Technical effects of the disclosed embodiments include providing systems and methods for improving nucleic acid synthesis. Technical effects of the disclosed embodiments include manufacturing nucleic acids with real time monitoring of key steps to ensure the output product meets desired quality metrics. Technical effects of the disclosed embodiments include providing multiple functional technology components (e.g., modules) that together function to generate the output product. Technical effects of the disclosed embodiments include providing an overall system that is configured to be field deployable to a location of need. Technical effects of the disclosed embodiments include providing a field deployable device that does not require highly skilled labor or a specialized operating environment. Technical effects of the disclosed embodiments include providing an overall system that utilizes an integrated workflow including enzymatic-based biosynthesis of DNA “seed” template, cell-free amplification of template DNA to rapidly produce bulk DNA quantities, and optional conversion to RNA product. Technical effects of the disclosed embodiments includes providing an entire workflow that includes quality control steps to produce GMP compliant fill/finish doses (e.g., for vaccine) and that is integrated within a user-friendly, portable structure that can be activated at a time of need (e.g., at the location of need) to produce hundreds of ready-to-use does for military or civilian first responder use (e.g., in less than 3 days).

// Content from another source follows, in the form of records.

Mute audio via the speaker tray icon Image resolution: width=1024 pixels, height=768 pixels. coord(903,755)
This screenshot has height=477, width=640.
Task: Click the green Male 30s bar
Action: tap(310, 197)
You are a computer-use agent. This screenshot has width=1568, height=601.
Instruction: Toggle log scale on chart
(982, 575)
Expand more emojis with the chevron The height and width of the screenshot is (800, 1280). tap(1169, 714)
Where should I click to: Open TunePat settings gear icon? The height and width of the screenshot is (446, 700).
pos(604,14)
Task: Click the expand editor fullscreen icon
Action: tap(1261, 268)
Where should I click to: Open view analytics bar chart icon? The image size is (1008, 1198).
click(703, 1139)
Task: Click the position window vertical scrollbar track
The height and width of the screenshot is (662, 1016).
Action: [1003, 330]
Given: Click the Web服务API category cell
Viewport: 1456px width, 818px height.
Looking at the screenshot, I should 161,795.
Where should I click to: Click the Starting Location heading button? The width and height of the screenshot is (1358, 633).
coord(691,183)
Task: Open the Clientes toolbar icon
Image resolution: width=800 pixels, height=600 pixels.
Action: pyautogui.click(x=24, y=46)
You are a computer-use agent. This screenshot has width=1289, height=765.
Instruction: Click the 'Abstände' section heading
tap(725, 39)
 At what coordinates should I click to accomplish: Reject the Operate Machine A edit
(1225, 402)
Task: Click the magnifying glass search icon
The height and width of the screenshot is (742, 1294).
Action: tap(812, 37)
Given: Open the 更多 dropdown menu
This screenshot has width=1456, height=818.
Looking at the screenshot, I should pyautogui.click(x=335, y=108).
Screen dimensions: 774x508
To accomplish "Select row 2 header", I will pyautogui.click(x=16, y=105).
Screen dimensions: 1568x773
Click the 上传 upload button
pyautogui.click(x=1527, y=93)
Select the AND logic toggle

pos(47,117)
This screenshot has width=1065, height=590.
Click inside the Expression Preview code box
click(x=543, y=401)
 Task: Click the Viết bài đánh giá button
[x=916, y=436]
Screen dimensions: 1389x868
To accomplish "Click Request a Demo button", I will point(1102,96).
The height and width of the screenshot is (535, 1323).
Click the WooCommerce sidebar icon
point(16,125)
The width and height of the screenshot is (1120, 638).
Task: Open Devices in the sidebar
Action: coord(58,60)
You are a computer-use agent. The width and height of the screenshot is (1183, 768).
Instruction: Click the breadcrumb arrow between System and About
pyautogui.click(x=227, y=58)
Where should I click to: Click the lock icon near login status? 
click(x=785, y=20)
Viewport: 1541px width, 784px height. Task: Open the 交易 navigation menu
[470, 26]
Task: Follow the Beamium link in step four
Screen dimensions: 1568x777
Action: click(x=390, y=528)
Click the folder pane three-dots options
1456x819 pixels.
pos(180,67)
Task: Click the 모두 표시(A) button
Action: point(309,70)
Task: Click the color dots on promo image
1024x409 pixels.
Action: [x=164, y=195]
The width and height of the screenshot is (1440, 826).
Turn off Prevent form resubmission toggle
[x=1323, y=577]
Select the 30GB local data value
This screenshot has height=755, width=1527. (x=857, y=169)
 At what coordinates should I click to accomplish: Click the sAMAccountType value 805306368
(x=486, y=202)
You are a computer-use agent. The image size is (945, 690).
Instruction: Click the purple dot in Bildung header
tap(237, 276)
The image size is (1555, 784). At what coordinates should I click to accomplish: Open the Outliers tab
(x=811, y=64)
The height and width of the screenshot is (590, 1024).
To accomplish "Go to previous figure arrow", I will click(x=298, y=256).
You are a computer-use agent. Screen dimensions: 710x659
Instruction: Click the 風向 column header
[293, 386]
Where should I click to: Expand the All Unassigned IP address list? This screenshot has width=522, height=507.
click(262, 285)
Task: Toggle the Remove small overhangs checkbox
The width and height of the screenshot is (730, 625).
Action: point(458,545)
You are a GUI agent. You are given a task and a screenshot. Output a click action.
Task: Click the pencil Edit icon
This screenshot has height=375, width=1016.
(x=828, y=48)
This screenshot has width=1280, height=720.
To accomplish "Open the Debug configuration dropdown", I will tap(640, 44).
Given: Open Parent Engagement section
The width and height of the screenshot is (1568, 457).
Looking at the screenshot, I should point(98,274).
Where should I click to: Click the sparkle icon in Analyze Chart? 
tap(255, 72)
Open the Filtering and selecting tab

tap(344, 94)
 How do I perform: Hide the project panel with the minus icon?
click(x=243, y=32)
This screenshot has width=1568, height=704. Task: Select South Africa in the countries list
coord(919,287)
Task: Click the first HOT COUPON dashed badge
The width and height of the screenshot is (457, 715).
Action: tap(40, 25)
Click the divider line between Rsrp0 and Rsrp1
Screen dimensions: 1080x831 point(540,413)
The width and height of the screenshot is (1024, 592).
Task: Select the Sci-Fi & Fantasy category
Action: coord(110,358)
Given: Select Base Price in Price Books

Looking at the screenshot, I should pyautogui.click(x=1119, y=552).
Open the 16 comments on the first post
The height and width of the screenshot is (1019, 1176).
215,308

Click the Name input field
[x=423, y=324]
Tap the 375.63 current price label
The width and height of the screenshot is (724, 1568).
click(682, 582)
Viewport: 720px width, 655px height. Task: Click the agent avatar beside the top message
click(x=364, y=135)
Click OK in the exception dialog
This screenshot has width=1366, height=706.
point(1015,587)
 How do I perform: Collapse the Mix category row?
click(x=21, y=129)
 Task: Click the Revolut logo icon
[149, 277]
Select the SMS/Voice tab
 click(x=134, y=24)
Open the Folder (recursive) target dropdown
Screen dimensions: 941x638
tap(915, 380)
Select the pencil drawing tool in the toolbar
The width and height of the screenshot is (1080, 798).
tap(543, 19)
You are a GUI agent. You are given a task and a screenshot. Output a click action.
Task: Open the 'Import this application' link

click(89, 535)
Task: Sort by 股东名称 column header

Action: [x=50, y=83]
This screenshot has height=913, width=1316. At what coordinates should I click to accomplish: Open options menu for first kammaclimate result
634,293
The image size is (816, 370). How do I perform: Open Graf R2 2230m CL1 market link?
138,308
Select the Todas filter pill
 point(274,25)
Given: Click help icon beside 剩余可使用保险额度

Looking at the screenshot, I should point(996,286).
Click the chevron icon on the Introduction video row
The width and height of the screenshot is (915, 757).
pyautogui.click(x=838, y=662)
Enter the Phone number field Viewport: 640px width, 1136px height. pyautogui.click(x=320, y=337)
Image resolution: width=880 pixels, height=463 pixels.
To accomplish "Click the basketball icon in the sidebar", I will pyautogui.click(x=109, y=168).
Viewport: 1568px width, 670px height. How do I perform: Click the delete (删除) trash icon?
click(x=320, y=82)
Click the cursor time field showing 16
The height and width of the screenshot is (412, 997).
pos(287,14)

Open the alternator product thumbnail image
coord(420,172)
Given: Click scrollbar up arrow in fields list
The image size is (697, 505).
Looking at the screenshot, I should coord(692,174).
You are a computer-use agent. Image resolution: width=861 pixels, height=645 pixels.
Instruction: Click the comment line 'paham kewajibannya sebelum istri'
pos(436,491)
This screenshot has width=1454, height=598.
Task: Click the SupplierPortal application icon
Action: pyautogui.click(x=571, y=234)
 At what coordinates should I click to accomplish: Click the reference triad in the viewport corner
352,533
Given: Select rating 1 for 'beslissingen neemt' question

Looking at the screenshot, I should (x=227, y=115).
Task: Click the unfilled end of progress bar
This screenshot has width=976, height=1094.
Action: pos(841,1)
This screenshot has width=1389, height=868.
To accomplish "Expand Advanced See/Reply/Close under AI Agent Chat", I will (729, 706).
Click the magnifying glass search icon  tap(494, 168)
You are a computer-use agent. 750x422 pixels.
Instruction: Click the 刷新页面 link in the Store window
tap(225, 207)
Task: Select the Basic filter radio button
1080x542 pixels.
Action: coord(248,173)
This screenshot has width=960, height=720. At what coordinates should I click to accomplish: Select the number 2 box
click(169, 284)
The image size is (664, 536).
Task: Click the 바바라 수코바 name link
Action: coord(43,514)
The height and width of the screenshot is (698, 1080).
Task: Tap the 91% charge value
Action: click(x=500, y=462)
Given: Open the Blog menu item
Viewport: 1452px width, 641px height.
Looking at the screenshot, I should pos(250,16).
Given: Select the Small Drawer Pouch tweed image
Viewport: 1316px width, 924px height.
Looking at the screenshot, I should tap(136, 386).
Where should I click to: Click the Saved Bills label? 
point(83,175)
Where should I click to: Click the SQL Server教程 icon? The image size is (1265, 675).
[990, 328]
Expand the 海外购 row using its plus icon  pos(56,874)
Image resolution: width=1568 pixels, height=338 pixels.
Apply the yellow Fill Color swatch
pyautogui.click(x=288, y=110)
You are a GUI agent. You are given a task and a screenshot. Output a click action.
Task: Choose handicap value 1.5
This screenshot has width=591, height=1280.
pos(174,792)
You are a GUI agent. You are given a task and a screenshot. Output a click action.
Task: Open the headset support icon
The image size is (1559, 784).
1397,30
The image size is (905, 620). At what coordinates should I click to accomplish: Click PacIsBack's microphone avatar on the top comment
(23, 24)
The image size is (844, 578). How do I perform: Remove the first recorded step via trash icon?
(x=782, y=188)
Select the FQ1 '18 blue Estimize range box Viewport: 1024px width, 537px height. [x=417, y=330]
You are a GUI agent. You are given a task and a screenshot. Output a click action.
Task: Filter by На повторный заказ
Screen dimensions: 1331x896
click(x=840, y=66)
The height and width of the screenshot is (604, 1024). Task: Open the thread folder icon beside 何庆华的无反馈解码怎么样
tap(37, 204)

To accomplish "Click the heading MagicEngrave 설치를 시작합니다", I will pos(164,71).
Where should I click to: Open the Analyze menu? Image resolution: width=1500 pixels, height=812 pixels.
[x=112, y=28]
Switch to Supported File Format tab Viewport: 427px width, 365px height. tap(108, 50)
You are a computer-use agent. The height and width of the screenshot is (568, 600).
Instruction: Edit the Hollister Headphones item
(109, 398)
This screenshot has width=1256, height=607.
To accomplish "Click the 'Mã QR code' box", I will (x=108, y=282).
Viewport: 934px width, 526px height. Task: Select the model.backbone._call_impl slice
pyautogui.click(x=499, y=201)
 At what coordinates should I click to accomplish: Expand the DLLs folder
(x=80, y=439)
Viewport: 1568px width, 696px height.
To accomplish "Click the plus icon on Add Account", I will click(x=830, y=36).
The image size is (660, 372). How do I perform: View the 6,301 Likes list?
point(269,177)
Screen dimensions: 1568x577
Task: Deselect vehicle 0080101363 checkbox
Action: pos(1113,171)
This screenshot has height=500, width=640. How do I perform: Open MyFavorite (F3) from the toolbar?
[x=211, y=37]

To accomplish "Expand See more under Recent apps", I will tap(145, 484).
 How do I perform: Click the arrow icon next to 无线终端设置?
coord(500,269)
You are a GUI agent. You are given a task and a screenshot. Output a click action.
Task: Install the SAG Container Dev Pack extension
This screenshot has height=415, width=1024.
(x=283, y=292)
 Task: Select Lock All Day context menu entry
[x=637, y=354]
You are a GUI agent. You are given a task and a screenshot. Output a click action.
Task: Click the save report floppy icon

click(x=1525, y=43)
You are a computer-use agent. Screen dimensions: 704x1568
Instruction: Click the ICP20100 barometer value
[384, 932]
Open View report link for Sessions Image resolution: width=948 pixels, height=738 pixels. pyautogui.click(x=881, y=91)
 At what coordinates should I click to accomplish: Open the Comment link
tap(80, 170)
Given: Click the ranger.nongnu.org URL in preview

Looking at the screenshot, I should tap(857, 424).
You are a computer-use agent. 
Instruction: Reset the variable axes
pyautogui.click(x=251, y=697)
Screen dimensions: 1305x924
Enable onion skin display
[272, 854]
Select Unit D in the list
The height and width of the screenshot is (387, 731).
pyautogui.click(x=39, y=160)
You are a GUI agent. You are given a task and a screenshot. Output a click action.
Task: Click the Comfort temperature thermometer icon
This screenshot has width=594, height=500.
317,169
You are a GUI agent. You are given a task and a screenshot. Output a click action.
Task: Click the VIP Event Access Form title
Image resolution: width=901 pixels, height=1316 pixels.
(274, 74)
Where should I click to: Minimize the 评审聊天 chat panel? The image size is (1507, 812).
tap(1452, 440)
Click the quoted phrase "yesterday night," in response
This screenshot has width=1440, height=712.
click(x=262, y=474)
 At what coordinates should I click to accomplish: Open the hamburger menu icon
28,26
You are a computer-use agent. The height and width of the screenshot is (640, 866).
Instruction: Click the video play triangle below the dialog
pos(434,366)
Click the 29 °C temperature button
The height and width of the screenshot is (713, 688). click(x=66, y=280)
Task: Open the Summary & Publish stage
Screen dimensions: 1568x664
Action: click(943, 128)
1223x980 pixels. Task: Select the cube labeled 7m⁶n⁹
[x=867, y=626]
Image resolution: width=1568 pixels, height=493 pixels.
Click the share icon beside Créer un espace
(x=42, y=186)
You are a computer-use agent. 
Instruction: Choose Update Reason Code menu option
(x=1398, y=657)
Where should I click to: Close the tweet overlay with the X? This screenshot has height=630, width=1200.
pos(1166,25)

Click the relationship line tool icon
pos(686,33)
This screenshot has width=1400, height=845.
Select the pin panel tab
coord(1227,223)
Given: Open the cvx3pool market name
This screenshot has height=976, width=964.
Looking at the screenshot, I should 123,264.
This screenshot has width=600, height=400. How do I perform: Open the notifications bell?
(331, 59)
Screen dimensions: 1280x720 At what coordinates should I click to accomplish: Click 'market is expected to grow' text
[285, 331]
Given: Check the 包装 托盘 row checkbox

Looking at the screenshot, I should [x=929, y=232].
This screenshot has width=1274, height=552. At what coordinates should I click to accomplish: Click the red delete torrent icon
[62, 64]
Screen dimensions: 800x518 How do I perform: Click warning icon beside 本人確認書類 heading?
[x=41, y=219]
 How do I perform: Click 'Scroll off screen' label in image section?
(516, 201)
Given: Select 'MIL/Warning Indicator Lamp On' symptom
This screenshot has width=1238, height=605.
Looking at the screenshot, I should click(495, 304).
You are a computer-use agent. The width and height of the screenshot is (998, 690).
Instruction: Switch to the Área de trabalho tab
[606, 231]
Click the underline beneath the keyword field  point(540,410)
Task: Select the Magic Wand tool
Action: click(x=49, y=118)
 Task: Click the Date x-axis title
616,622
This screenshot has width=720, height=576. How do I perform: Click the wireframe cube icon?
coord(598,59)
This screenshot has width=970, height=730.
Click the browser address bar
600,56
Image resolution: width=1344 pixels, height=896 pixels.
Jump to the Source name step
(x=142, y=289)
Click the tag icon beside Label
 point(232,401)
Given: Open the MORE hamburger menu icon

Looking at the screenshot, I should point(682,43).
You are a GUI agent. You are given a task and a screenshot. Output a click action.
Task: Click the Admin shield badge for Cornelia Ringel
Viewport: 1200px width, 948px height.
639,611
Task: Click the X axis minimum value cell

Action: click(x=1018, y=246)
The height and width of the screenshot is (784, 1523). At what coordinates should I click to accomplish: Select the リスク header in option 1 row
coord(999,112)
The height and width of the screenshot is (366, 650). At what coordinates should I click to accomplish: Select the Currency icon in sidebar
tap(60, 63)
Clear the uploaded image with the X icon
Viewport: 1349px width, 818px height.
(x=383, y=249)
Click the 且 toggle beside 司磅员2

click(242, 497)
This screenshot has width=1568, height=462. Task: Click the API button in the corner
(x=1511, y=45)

The techniques presented and claimed herein are referenced and applied to material objects and concrete examples of a practical nature that demonstrably improve the present technical field and, as such, are not abstract, intangible or purely theoretical. Further, if any claims appended to the end of this specification contain one or more elements designated as “means for [perform]ing [a function] . . . ” or “step for [perform]ing [a function] . . . ”, it is intended that such elements are to be interpreted under 35 U.S.C. 112 (f). However, for any claims containing elements designated in any other manner, it is intended that such elements are not to be interpreted under 35 U.S.C. 112 (f).

This written description uses examples to disclose the present subject matter, including the best mode, and also to enable any person skilled in the art to practice the subject matter, including making and using any devices or systems and performing any incorporated methods. The patentable scope of the subject matter is defined by the claims, and may include other examples that occur to those skilled in the art. Such other examples are intended to be within the scope of the claims if they have structural elements that do not differ from the literal language of the claims, or if they include equivalent structural elements with insubstantial differences from the literal languages of the claims.